> _练习_
请把微博爬虫说明里的这句话译成英文:“定时任务不断爬取微博榜单放入Redis,接口调取Redis数据”。

> _展示段落_
□ □ □
一、综述
1. 所用技术
# 详看pom
- SpringBoot 2.4.2
- Webmagic 0.7.4
- quartz 2.3.2
- Redis
2. 架构
定时任务不断爬取微博榜单放入Redis,接口调取Redis数据
3.数据结构
4. 目录结构
project:
│ Dockerfile
│ pom.xml
│ README.md
│
└─src
├─main
│ ├─java
│ │ └─com
│ │ └─pal
│ │ │ WeiboSpiderApplication.java
│ │ │
│ │ ├─controller
│ │ │ WeiboSpiderController.java
│ │ │
│ │ ├─process
│ │ │ CommonWebSite.java
│ │ │ DiscussProcess.java
│ │ │ HotListProcess.java
│ │ │
│ │ ├─quartz
│ │ │ QuartzManager.java
│ │ │ SpiderJob.java
│ │ │
│ │ ├─service
│ │ │ │ HotInfoService.java
│ │ │ │
│ │ │ └─impl
│ │ │ HotInfoServiceImpl.java
│ │ │
│ │ └─untils
│ │ JedisUtils.java
│ │ SingleJedisUtils.java
│ │
│ └─resources
│ application-dev.properties
│ application-prod.properties
│ application.properties
│ log4j2.xml
│ redis.properties
二、爬虫与定时任务
1. Webmagic
一定要用 0.7.4
版本, 0.7.3
有bug
1.1 公用Set
public class CommonWebSite {
private static String cookie;
@Value("${spider.cookie}")
public static void setCookie(String cookies) {
cookie = cookies;
}
public static Site getCommonWebSite()
{
return Site.me()
//设置编码
.setCharset("utf8")
//设置超时时间
.setTimeOut(10 * 1000)
//设置重试的间隔时间
.setRetrySleepTime(3000)
//设置重试的次数
.setRetryTimes(3)
//添加抓包获取的cookie信息
.addCookie("s.weibo.com", cookie)
//添加请求头,伪装浏览器请求
.addHeader("User-Agent",
"ozilla/5.0 (Windows NT 6.3; WOW64) AppleWebKit/537.36 (KHTML, like Gecko) Chrome/47.0.2526.80" +
" Safari/537.36 Core/1.47.516.400 QQBrowser/9.4.8188.400")
.addHeader("Accept", "text/html,application/xhtml+xml,application/xml;q=0.9,image/webp,*/*;q=0.8")
.addHeader("Accept-Encoding", "gzip, deflate, sdch")
.addHeader("Accept-Language", "zh-CN,zh;q=0.8")
.addHeader("Connection", "keep-alive")
.addHeader("Referer", "https://s.weibo.com");
}
}
1.2 热榜爬取
@Slf4j
public class HotListProcess implements PageProcessor {
private static final Jedis jedis = SingleJedisUtils.getJedis();
private Site site = CommonWebSite.getCommonWebSite();
@Override
public void process(Page page)
□ □ □
> _所给数据_
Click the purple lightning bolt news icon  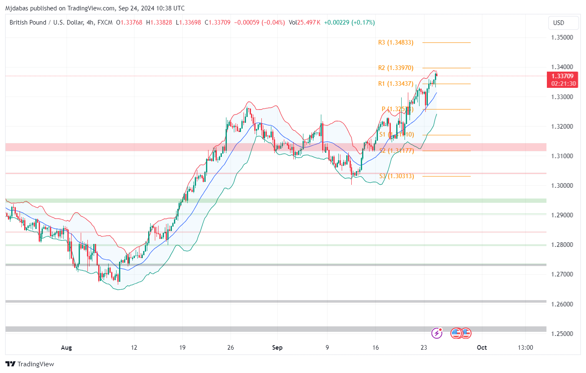(437, 333)
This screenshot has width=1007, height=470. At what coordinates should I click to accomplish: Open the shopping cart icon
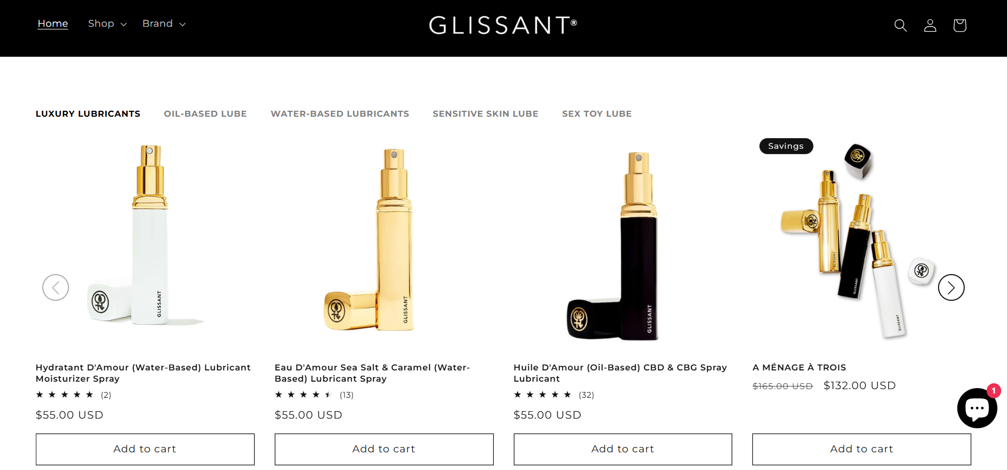[959, 25]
□ □ □
> _本题解答_
A scheduled task continuously crawls the Weibo rankings and stores them in Redis, and the API retrieves the data from Redis.